A benefice generally included use of a house, i.e. a vicarage, parsonage or rectory, as well as the income from the glebe and tithes, which would provide for the living expenses of the incumbent, and the value of the advowson would thus vary according to how richly endowed the glebe had been out of the lord of the manor's manorial lands. For example: the advowson of the parish of Paulerspury in Northamptonshire (Peterborough diocese) was bought by New College, Oxford, in 1750 for the sum of £1,300.

Advowsons were frequently used by lords and landowners as a means of providing a career and income for a younger son who, due to the custom of primogeniture, would not inherit any of the paternal lands. If the father did not already own a suitable advowson, he might purchase one for this purpose.

==Value as historical records==
The records of historic presentations to manors are held amongst the muniments or archives of their dioceses. Often such records exist unbroken for several centuries, and record the names of the patron and the appointee, with related information. These records are thus of great value to non-ecclesiastical historians of the manors concerned, and also to genealogists, for example by confirming the name of the lord of the manor at a certain date, confirming the dates of his life, and the name of his heir, spouse or widow. Most of the secular historical records relating to manors are contained within manorial rolls or in the archives of the ancient departments of state, for example the records of the Exchequer, royal courts etc. The existence of an entirely independent set of records within the diocesan archives, generally published in the calendars of the bishops of the see in question, is thus a valuable resource.

==Current position==
In the 20th century, it became the policy of many English dioceses to acquire the advowsons to the parish churches within their area. This gave the bishop total control over the selection of parish priests, which might give him or her political as well as religious influence over a parish. The distribution of the church income away from a select few means the days of the fiercely independent, often right-wing "fox-hunting parson" like Jack Russell (d. 1883), are extinct. Abolition of manorial courts in the 19th century and the gradual removal of copyhold title, ending in 1925, meant the powers, not the vestigial office, of the lord of the manor, were eliminated.
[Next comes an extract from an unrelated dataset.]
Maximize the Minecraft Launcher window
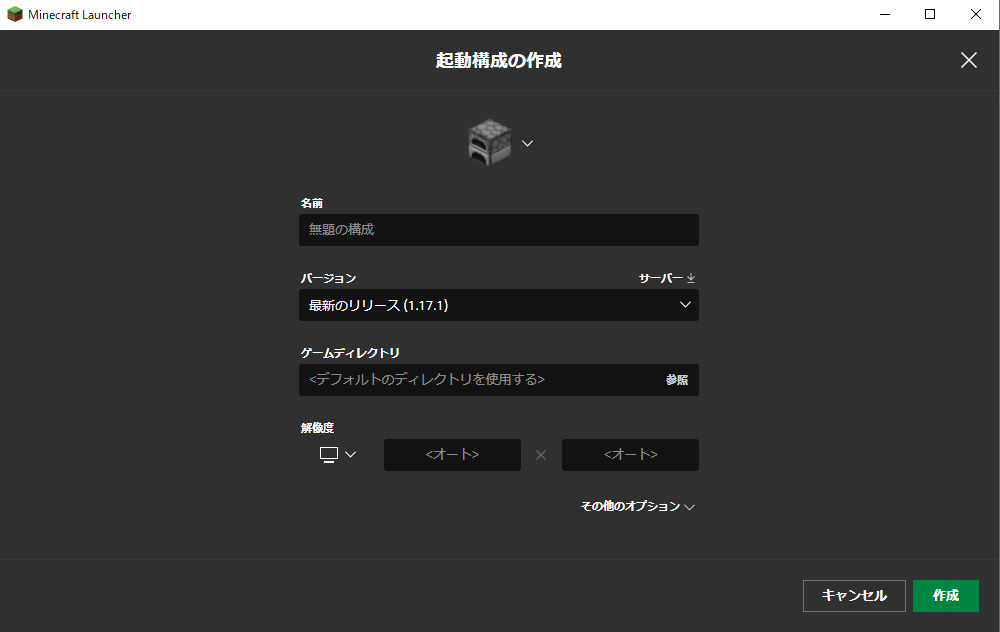Screen dimensions: 1000x632 pyautogui.click(x=930, y=14)
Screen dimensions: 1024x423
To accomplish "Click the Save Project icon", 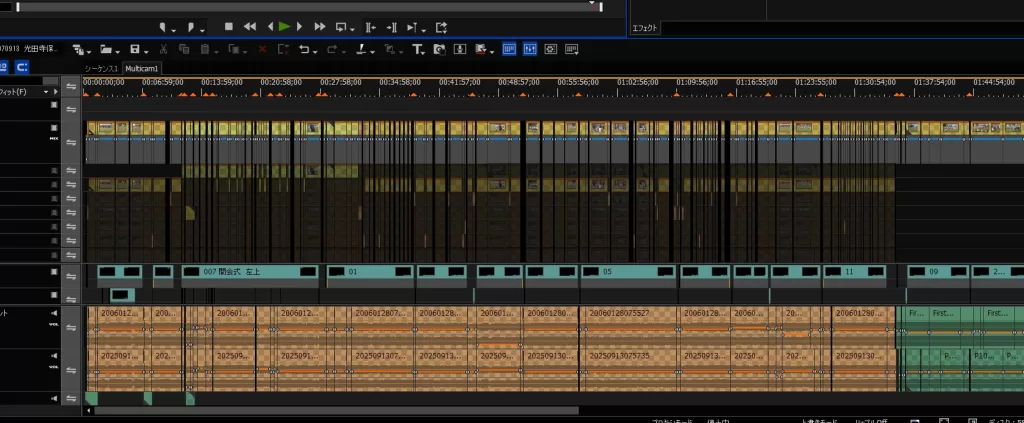I will 133,49.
Inheritants of any part of these lands could be expressed to hold the right of advowson appurtenant to their lands, in many cases impliedly, but not so in registered land. In most instances, lay holders are willing to donate them without payment to the diocese, on being asked to do so in a polite letter from the bishop. Advowsons have lower value to lay holders, since the ban on sale of livings is more easily enforced and few lay holders wish to exert a proxy influence over the morals of their neighbourhood, most of which would have from medieval times to the 19th century have been their tenants in the parish, nor in such a way for their younger children to be put forward for preferred selection as parish priests, which was in the era of tithes often a source of high real-terms pay. Lay advowsons have been left by successive wills or estate successions and so it is a sign of past wealth to hold many advowsons. Debrett's Peerage of 1995 shows John Hervey, 7th Marquess of Bristol (d. 1999), then aged 40, in a modern extreme example: he was "patron of thirty livings".
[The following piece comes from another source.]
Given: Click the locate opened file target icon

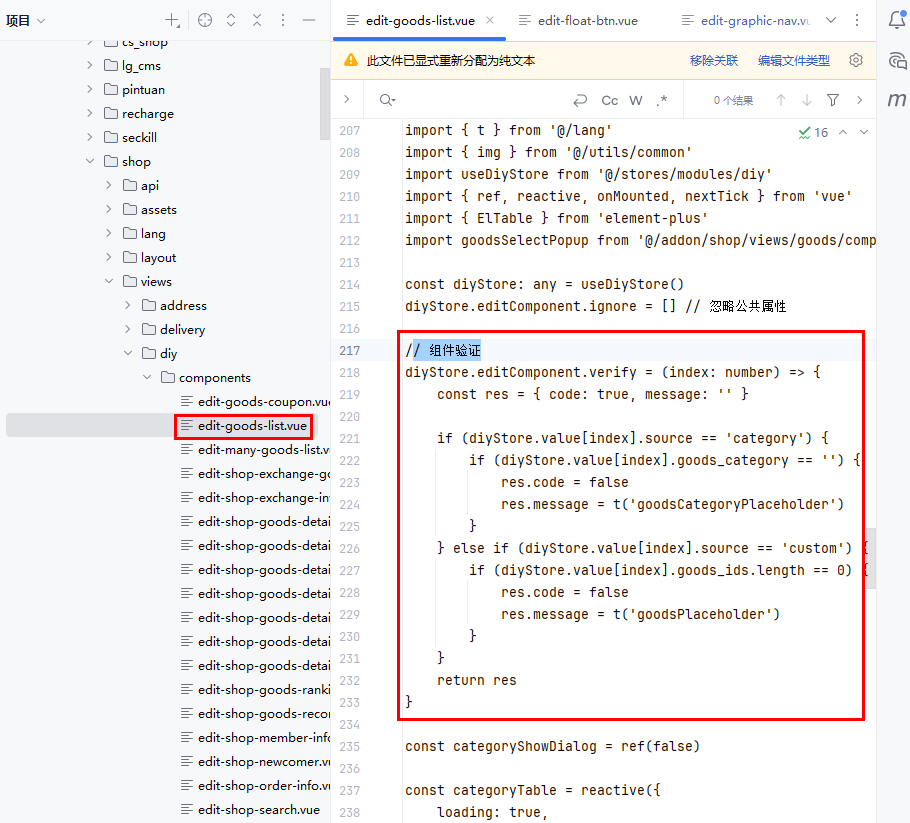Looking at the screenshot, I should [205, 20].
Many advowsons rest with the Church Society on the Protestant wing of the church, and on the Anglo-Catholic wing with The Church Union and the Society for the Maintenance of the Faith. Donation to one of these can help to seek to see that style of worship remains constant over generations in a parish with slightly less regard to reforms in either direction introduced by the local bishops, though in all cases the ultimate decisions to appoint and promote rest with the bishops. This is tempered by the central policies of many faiths, but particularly churches, of subsidiarity (local differentiation) which is opposed to dogma from senior figures.
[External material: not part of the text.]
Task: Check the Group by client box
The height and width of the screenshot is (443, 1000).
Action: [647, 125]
In 2019, Teresa Sutton argued for three specific reforms in the Ecclesiastical Law Journal:"First, propose a sunset rule on individual private lay patronage providing that personal patronage may no longer be passed onto another individual.

Second, develop a nominal figurehead 'charity patron' role without formal rights of presentation for educational or guild patrons that are willing to retain supportive links with a church.

Finally, recognise value in the work of the patronage societies in reflecting churchmanship through provision for societies to assist parishes, but only where PCCs opt into continuing that arrangement at the point of vacancy."Anthony Jennings responded to Sutton's article describing her proposal to abolish private patronage as "drastic".

In March 2021, the PCC of St Luke's, West Holloway announced it is seeking a patron other than the Church Pastoral Aid Society. St Luke's is a member of Inclusive Church and flies an LGBT Pride flag, an outlook not shared by CPAS, according to Rev John MacKenzie, vicar of the church. The PCC believes that "the CPAS board of trustees did not want to give up this patronage without acquiring another in its place, but might be willing to swap". Writing about the system of patronage, Martin Wroe suggested it is "time to disempower some of these hidden hierarchies and place a little more trust in the local".

==See also==
- Annates
- Royal peculiar
- Society for the Maintenance of the Faith

==Bibliography==
- Chadwick, Owen. The Victorian Church, Part II 1860-1901 (1970) pp 207–17.
- Neep, EJC (1928). "A Handbook of Church Law for the Clergy".
- Smith, Peter M. "The advowson: The history and development of a most peculiar property." Ecclesiastical Law Journal 5#26 (2000): 320–339.
- Sutton, Teresa (2019). "Advowsons and private patronage"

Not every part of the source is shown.